Agentic coding 🦾

Let a model drive your editor –Claude Code, Codex, OpenClaw and Antigravity

AI
agents
LLM
Claude Code
MCP
An agent is an LLM in a loop with tools. Learn what that actually means, meet the main agentic coding tools –Claude Code, Codex, OpenClaw, Antigravity– and the vocabulary around them: agents, harnesses, skills, MCP, memory files, subagents and permissions.
Author

Nelson Amaya

Published

July 5, 2026

Modified

July 5, 2026

“Civilization advances by extending the number of important operations which we can perform without thinking of them.”
–Alfred North Whitehead

PART I: What is an agent, really?

The three previous sessions of this track built a staircase. In Talking to machines you called an LLM from code and –crucially– you registered a tool: a plain R function the model could decide to call on its own. In Chat with your data you put that model inside an app. In Grounded in truth you gave it retrieval, and watched it choose when to search before answering.

This session climbs the last step. Take the tool-calling loop you already know and hand the model a much more dangerous toolbox: read files, edit files, run commands in a terminal, search the web. Then let it loop –propose an action, observe the result, decide the next action– until the job is done. That is the whole trick. There is no new mathematics in this session, only a definition worth memorizing:

An agent is an LLM calling tools in a loop, working towards a goal.

Everything else –the products, the buzzwords, the venture capital– is packaging around that loop. You already built a miniature agent in this workshop when the model called weather_now() by itself. The tools of this session run the same loop, just with your entire project as the workspace:

   ┌────────────────────────────────────────────────┐
   │  You: "Fix the bug in my ggplot code"          │
   └────────────────────┬───────────────────────────┘
                        ▼
   ┌────────────────────────────────────────────────┐
   │  LLM decides: read the file          ──────────┼──▶ tool runs, result
   │  LLM decides: run the script         ──────────┼──▶ comes back as text,
   │  LLM decides: edit line 42           ──────────┼──▶ loop continues...
   │  LLM decides: run it again → works   ──────────┤
   └────────────────────┬───────────────────────────┘
                        ▼
   ┌────────────────────────────────────────────────┐
   │  "Done. The `group` aesthetic was missing."    │
   └────────────────────────────────────────────────┘

The program that runs this loop –that actually executes the file edits and shell commands the model asks for, decides what needs your approval, and feeds results back– is called the harness1. The model proposes; the harness disposes. When people compare “agentic coding tools”, they are mostly comparing harnesses: the underlying models are often available in several of them.

ImportantWhy this matters for data analysis

Agentic tools were built by software engineers for software engineers, but your work is code too: .qmd documents, ggplot2 pipelines, Shiny apps, data cleaning scripts. Everything this workshop taught you –projects, plain-text formats, reproducibility– turns out to be exactly what agents need. A reproducible Quarto project is legible to an agent in a way a folder of Excel files never will be. Your good habits just became a superpower.

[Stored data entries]
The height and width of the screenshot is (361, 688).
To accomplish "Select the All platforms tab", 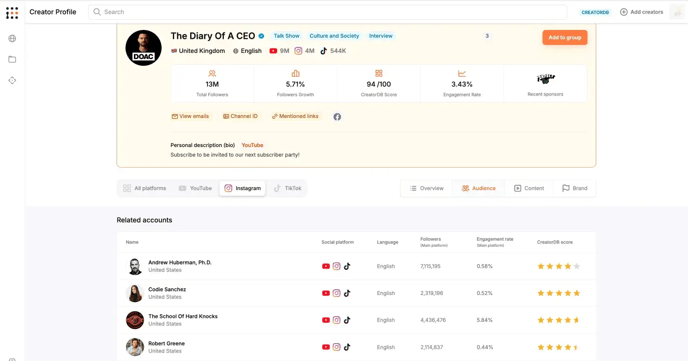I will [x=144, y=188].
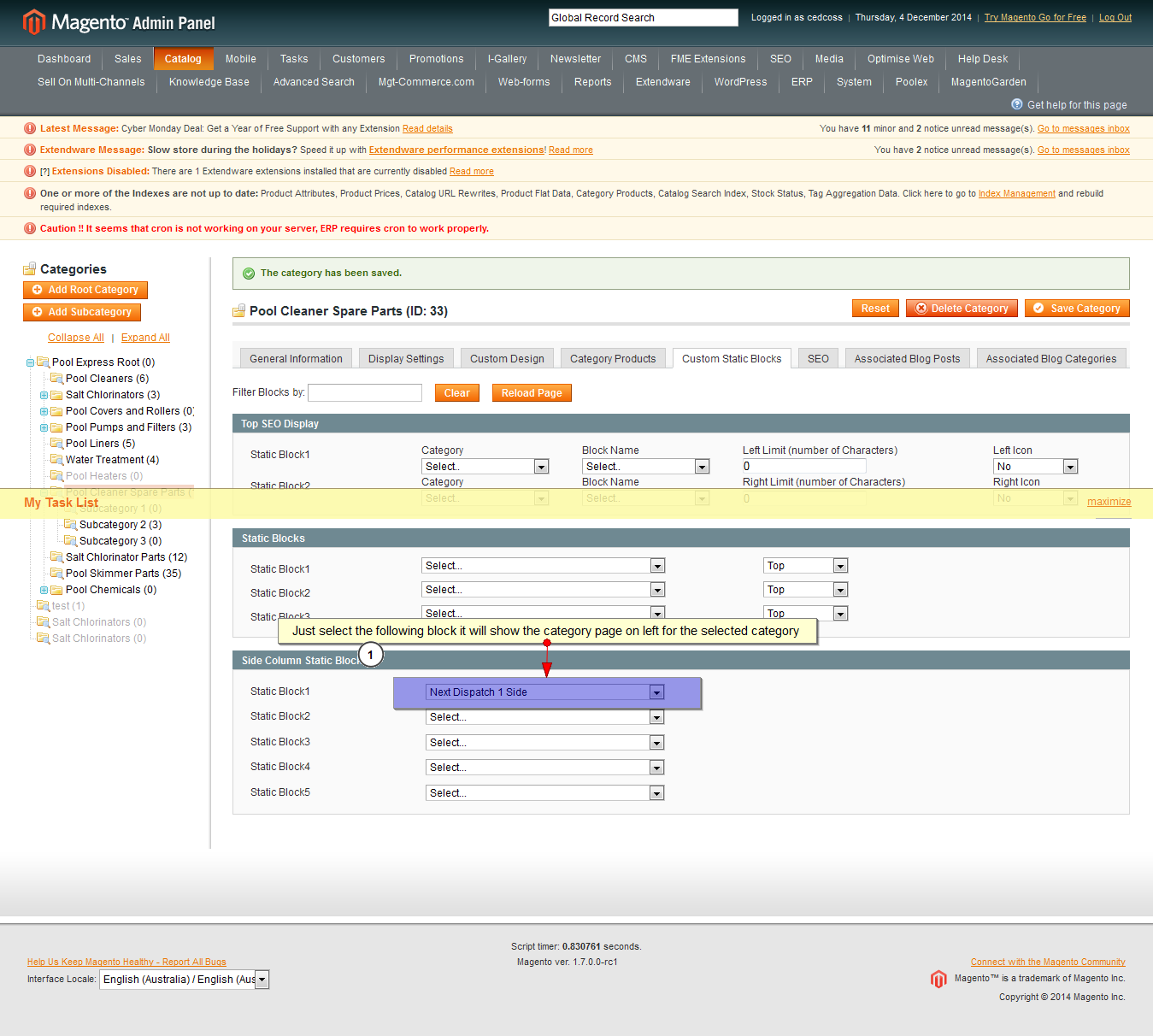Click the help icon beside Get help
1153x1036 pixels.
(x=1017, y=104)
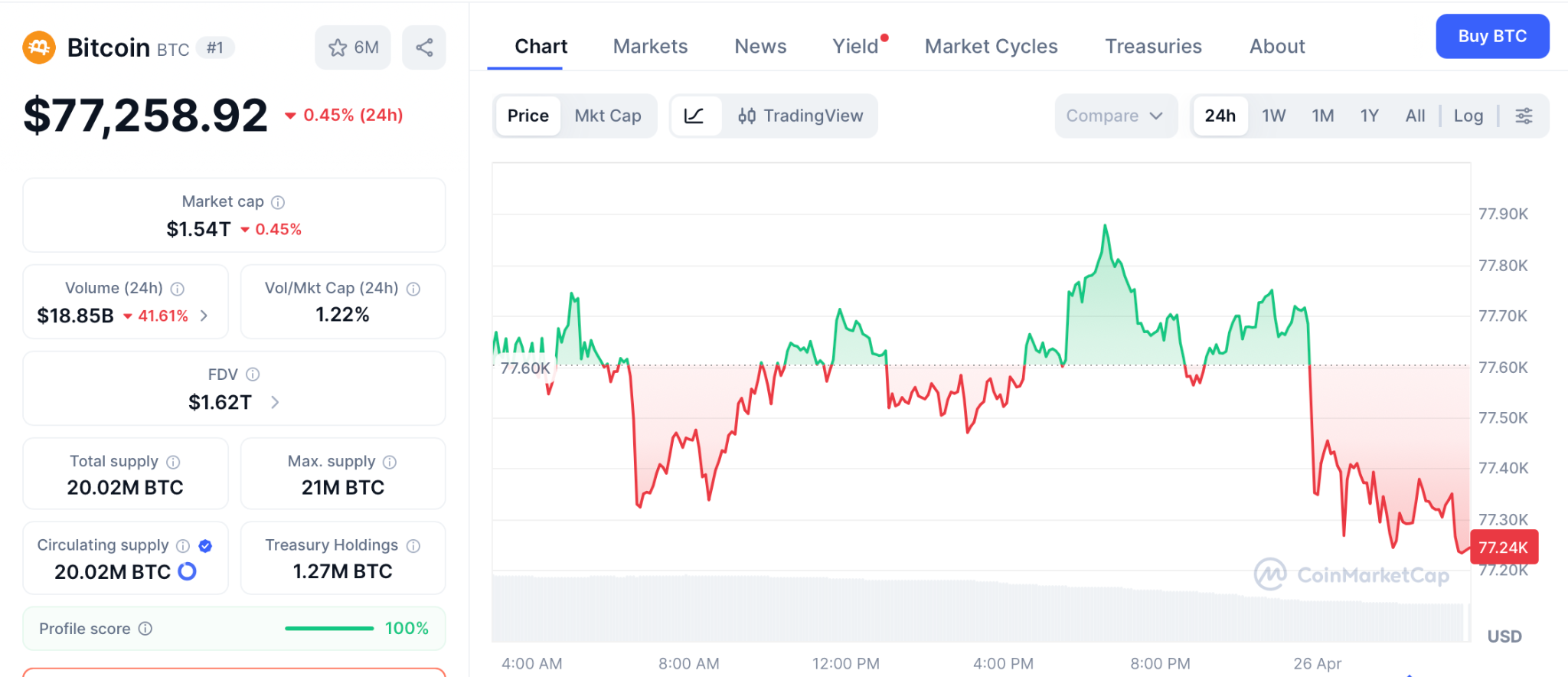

**WHAT TO DO:**
A – In the agentic coding page, what is the program called that executes the file edits and shell commands the model asks for?
B – How would you render this sentence from the agentic coding page in Spanish: "An agent is an LLM calling tools in a loop, working towards a goal."
C – Can you continue the agentic coding page past its last paragraph, keeping its tone and subject?

**ANSWERS FOR EACH ITEM:**
A – The harness.

B – Un agente es un LLM que invoca herramientas en un bucle, trabajando hacia un objetivo.

C –
PART II: The tools

Four tools, four philosophies. All of them run the same loop from Part I; they differ in where they live and how much they let the agent do unsupervised.

Claude Code (Anthropic)

Claude Code is the tool this very workshop is maintained with2. It began as a terminal-first CLI –you type claude inside a project folder and converse– and grew IDE extensions (VS Code, Positron, JetBrains), a desktop app and a web version. Its defining traits:

  • Terminal-native. It works wherever a shell works, which includes servers and CI pipelines. For R users this means it happily runs Rscript, quarto render and git –the exact loop you use.
  • Project memory via a CLAUDE.md file checked into your repo (more in Part III).
  • Skills, subagents, hooks and MCP –the full vocabulary of Part III, most of which Anthropic either invented or popularized.
  • Permission modes: by default it asks before editing files or running commands; you can loosen or tighten this per project.
cd my-quarto-project
claude
> Render 02-plots.qmd and fix whatever breaks
1
Start an interactive session in the project folder. The agent can see your files but touches nothing without asking (by default).
2
You talk to it in plain language. It will run quarto render, read the error, open the file, propose an edit, and re-render to verify –the loop from Part I.

Codex (OpenAI)

Codex is OpenAI’s counterpart: an open-source CLI plus IDE extensions plus a cloud mode, where tasks run on OpenAI’s servers in sandboxed containers –you assign work from a browser or even a phone, and come back to a proposed pull request. Its project-memory convention is a file called AGENTS.md, which has become an open standard many other tools also read. Conceptually near-identical to Claude Code; teams usually choose based on which model family they prefer.

Antigravity (Google)

Antigravity takes the opposite bet: not a terminal, but an entire agent-first IDE (a fork of VS Code, launched alongside Gemini 3). Two ideas stand out:

  • A Manager view: instead of one conversation, a mission-control panel where you supervise several agents working on different tasks in parallel, like a lead reviewing a team.
  • Artifacts: agents don’t just narrate what they did; they produce checkable evidence –task lists, implementation plans, screenshots, and recordings of the agent driving a browser to test the thing it built. Trust through verification rather than through prose.

Antigravity’s agents can use the editor, the terminal and a browser –so an agent building a Shiny app can also open it and click around.

OpenClaw (open source)

OpenClaw is the outlier on the list, and the most instructive one. It is not a coding IDE at all: it is an open-source personal agent that runs on your own machine and talks to you through the messaging apps you already use –WhatsApp, Telegram, Discord. It is model-agnostic (plug in Claude, GPT, Gemini or a local model) and designed for continuous autonomy: it can be given standing instructions, remember things across days, and act while you are away.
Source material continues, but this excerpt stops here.